While at college, she met and married explorer and clerk Archibald Ross Colquhoun in 1900. They traveled extensively together, and Ethel worked with him on travel and political books. When her husband died in 1914, she took over the publication of United Empire magazine as his successor .

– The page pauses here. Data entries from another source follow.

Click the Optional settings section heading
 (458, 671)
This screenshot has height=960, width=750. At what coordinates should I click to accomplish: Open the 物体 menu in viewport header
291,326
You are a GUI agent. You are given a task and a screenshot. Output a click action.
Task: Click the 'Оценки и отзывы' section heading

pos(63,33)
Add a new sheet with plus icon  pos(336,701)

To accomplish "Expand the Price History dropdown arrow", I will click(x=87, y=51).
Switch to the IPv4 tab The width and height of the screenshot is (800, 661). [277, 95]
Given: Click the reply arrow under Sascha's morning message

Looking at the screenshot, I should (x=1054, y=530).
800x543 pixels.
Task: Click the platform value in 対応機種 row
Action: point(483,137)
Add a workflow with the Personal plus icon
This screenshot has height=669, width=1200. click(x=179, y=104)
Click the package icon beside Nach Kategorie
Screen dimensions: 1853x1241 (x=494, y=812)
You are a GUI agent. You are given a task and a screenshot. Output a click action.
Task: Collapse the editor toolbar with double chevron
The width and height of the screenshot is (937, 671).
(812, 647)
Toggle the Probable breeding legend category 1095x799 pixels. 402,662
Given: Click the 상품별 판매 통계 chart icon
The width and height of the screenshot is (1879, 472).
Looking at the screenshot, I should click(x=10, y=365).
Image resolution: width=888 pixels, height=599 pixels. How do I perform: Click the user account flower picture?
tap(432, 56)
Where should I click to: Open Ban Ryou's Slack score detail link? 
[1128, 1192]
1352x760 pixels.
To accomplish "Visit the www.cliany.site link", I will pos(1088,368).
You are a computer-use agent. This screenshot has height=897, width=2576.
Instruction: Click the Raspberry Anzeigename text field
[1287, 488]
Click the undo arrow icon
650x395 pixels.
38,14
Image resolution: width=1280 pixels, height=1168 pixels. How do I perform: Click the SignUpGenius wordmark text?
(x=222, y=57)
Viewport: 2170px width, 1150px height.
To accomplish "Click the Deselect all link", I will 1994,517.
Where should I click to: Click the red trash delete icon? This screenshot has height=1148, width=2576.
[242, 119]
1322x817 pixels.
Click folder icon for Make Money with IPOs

She later married the farmer John Tawse Jollie. When he died in 1932, Ethel got into economic hardship despite the income from her journalistic activities. She had to sell the farm in 1934 and moved into an apartment in Salisbury. She was appointed women's employment officer but was diagnosed with cancer shortly thereafter. In 1946 she went back to Great Britain to recover health in an old people's home. But the Rhodesian government made funds available so that they could move to a small apartment in Rhodesia and live on a pension. She died there on September 21, 1950.

Publications (selection)

  • Two on their Travels. William Heinemann, 1902.
  • Our Just Cause; Facts about the War for Ready Reference. William Heinemann, 1914.
  • The Real Rhodesia. Hutchinson & Co., 1924.
  • Native administration in Southern Rhodesia. Royal Society of Arts, 1935

literature

  • Donal Lowry: White Woman's Country: Ethel Tawse Jollie and the Making of White Rhodesia. In: Journal of Southern African Studies. Taylor and Francis Ltd., Volume 23, Number 23, Special Issue for Terry Ranger , June 1997, pp. 259-281.

Individual evidence

  1. ^ Donal Lowry: White Women's Country. Ethel Tawse Jollie and the Making of White Rhodesia. In: Journal of Southern African studies, Volume 23, Number 2, June 1997, pp. 259 ff.
  2. a b c d e f g h i Stephen Luscombe: Ethel Tawse Jolie. In: The British Empire. August 9, 2018, accessed January 2, 2019 .
  3. a b c d e f Jock McCulloch: Black Peril, White Virtue: Sexual Crime in Southern Rhodesia, 1902-1935. Indiana Univ. Press 2000, ISBN 978-0253337283 , p. 218.
  4. ^ David Kenrick: Gendering the Settler State: White Women, Race, Liberalism and Empire in Rhodesia, 1950–1980 by Kate Law. (pdf, 507 kB) In: Journal of History and Cultures 7. 2017, pp. 48–49 , accessed on January 2, 2019 (English, review).
  5. ^ Mart Martin: The Almanac of Women and Minorities in World Politics. Westview Press Boulder, Colorado, 2000, p. 430.